The difference wasn't talent or luck. It was belief that allowed him to even try.

Here's the part I didn't tell you: Joel's second album flopped. Despite his shifted belief, despite his effort, it gained zero traction. Does that mean belief failed him? No, it means he competed in a saturated market where timing, luck, and algorithmic whims matter. What belief guaranteed wasn't success—it guaranteed he created something instead of dying with regret, developed real skills and connections, and gathered actual data rather than living haunted by imagined fears.

The Want-Belief Gap

Research in psychology distinguishes between explicit goals (what we consciously want) and implicit beliefs (what we unconsciously expect). A study in the Journal of Personality and Social Psychology found that implicit beliefs predict outcomes far more accurately than stated goals. You can want a loving relationship while believing you're unlovable. You can want financial abundance while believing money is scarce and hard to earn. You can want health while believing your body always betrays you.

Your beliefs act as a filter for reality. The Reticular Activating System in your brain filters millions of sensory inputs every second, deciding what deserves your conscious attention based on what you've deemed important—which is shaped by your beliefs. If you believe opportunities are scarce, you literally don't see them when they appear. If you believe you're incompetent, you'll interpret neutral feedback as criticism.

According to research published in Psychological Science, we unconsciously behave in ways that confirm our beliefs, even when those behaviors sabotage our stated desires. You want the relationship, yet your belief that you're unworthy makes you test your partner, push them away, or settle for less proving yourself right.

What Belief Actually Promises

Belief doesn't guarantee you'll win the Olympic gold medal—only one person does, and hundreds of athletes genuinely believe they can. Belief doesn't guarantee that promotion when budget cuts eliminate the position or office politics favor someone else.

What belief does, according to research by Angela Duckworth on grit and Albert Bandura on self-efficacy: it sustains effort during setbacks, opens your perception to opportunities, improves performance under pressure, attracts mentors and collaborators, and allows you to take calculated risks.

What it doesn't do: override skill deficits, eliminate competition, change systemic inequalities like discrimination or economic barriers, control random events, or guarantee any specific outcome.

Sometimes you do everything right—believe, train, execute, persist—and still lose. That's not a failure of belief. That's life in a world with finite resources, multiple competitors, and uncontrollable variables. The more honest framework: you get the best possible outcome available to you given your beliefs, skills, circumstances, and the competitive landscape—but belief determines whether you even compete for what's possible.

Your Move

Get brutally honest about your actual beliefs. Write something you deeply want, then complete this sentence ten times: "But I believe..." Your real beliefs live in the "buts."

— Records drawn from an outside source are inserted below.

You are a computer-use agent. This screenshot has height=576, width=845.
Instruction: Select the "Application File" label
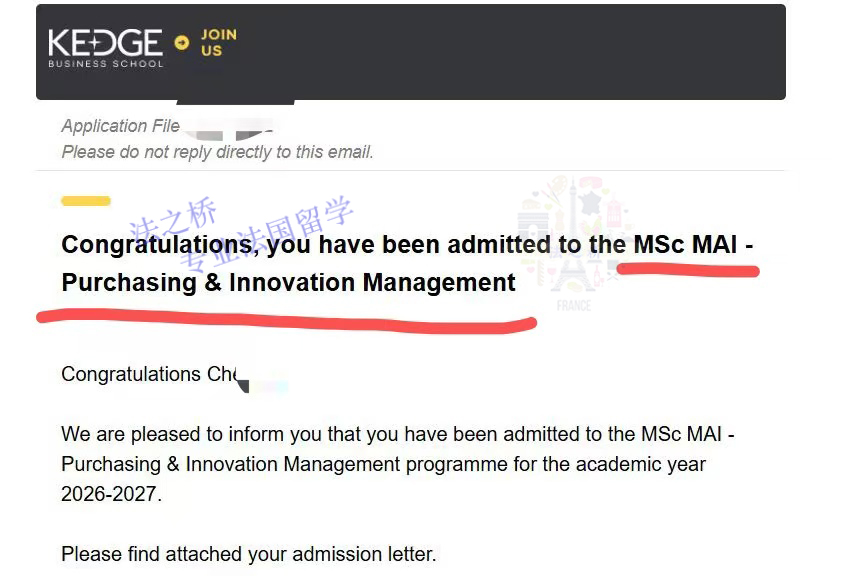(120, 126)
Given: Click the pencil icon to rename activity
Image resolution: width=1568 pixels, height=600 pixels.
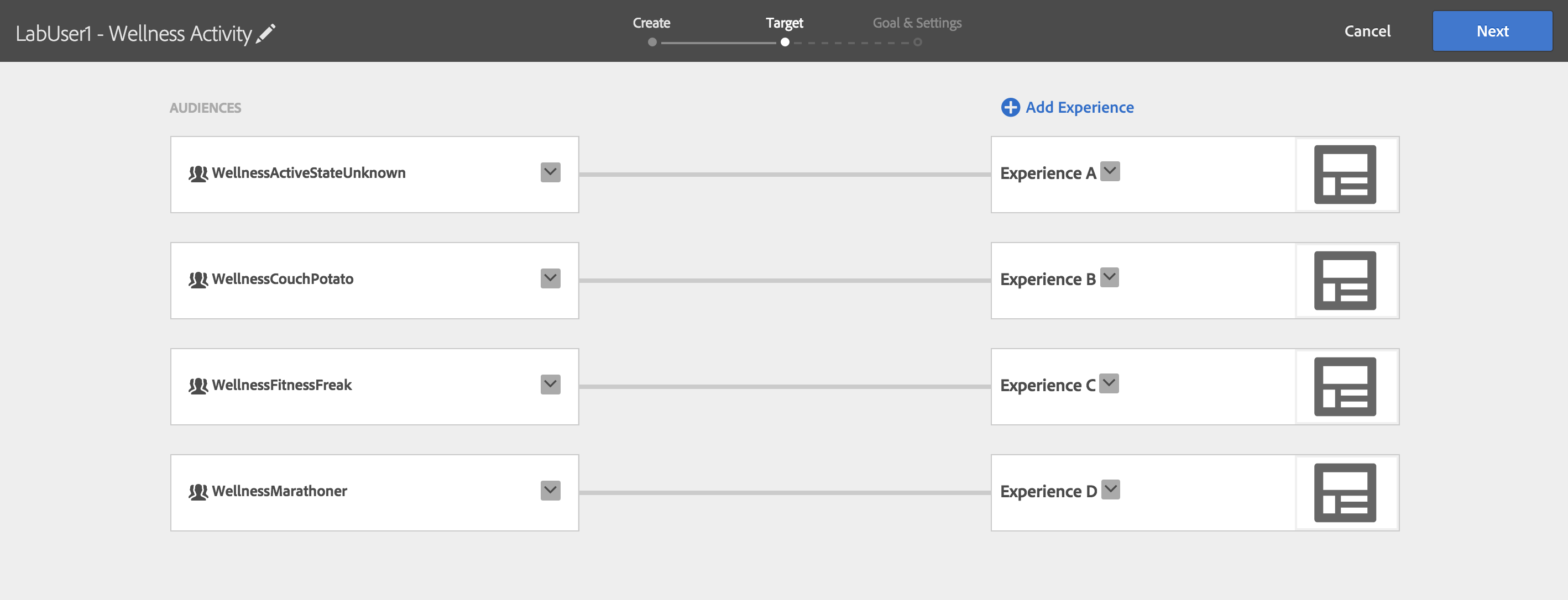Looking at the screenshot, I should click(265, 34).
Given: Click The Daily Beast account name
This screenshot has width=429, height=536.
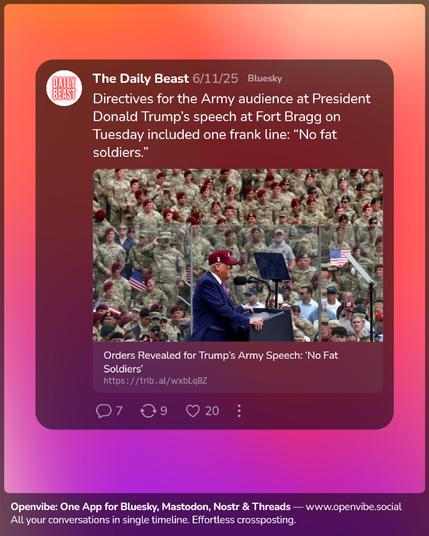Looking at the screenshot, I should [140, 79].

Trace those beliefs to their source. Are they yours, or inherited from parents, past failures, or cultural messages? Knowing the origin weakens their grip.

Gather evidence against limiting beliefs. Your brain responds to data. Document times you've succeeded. Build a case for new beliefs while developing actual competence.

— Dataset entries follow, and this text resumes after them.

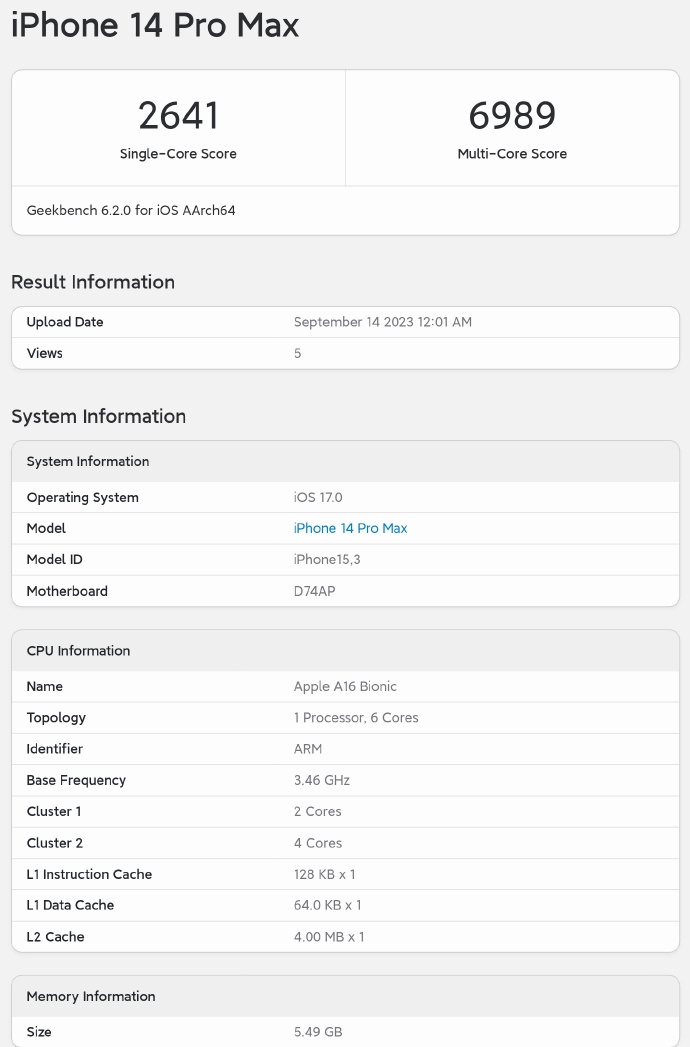Click the Multi-Core Score value 6989

512,117
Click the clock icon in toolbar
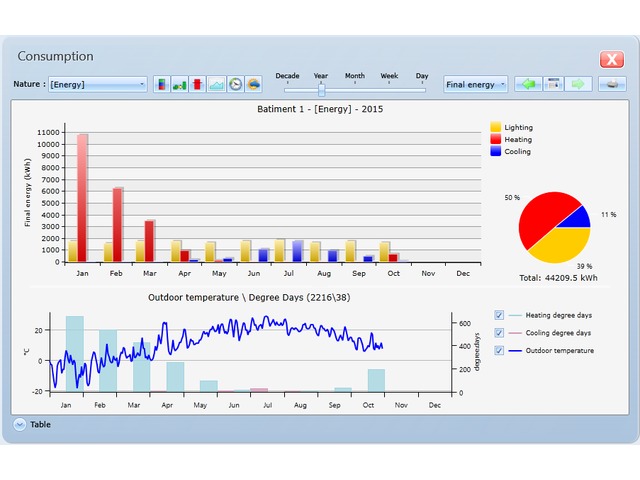 point(235,85)
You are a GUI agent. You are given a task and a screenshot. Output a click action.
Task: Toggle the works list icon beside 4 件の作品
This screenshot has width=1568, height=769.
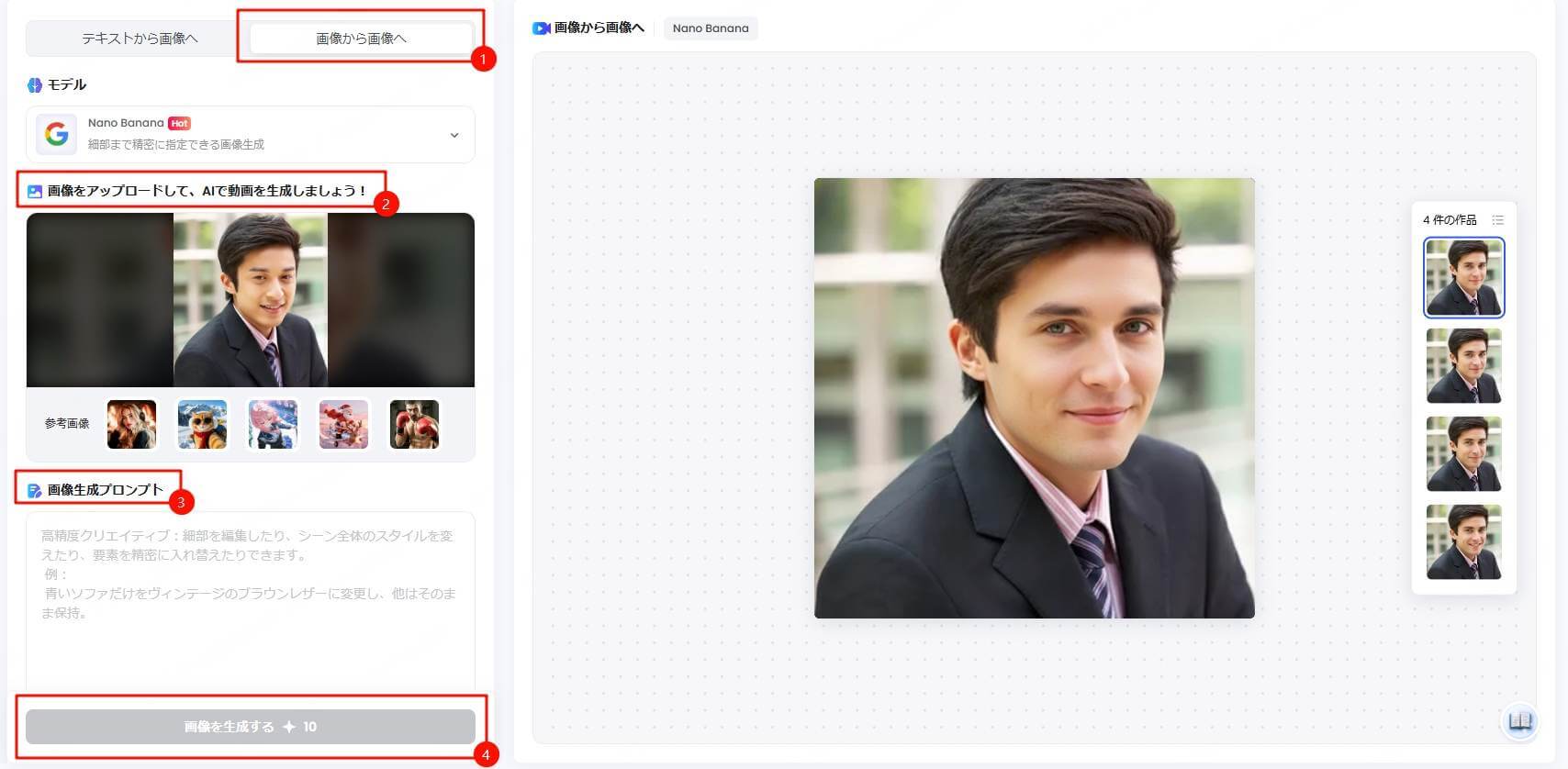click(x=1497, y=220)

Embody new beliefs through action before you fully feel them. Act as if the belief is true, and watch your brain catch up through neuroplasticity.

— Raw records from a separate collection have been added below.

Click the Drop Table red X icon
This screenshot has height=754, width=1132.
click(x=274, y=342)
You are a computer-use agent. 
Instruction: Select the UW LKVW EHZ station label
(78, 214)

Curate your environment ruthlessly. Surround yourself with people, content, and experiences that reinforce empowering beliefs.

When outcomes don't match your belief, ask: Did I have the actual competence required? What structural barriers existed? What can I learn from this data? Were my actions aligned with my belief, or did I self-sabotage?

You'll keep getting sabotaged by limiting beliefs until you believe something different. Empowering beliefs won't guarantee everything you attempt; that said, they'll guarantee you show up fully, persist longer, see more opportunities, perform closer to your potential, and have no regrets about not trying. The choice, uncomfortable as it is, has always been yours.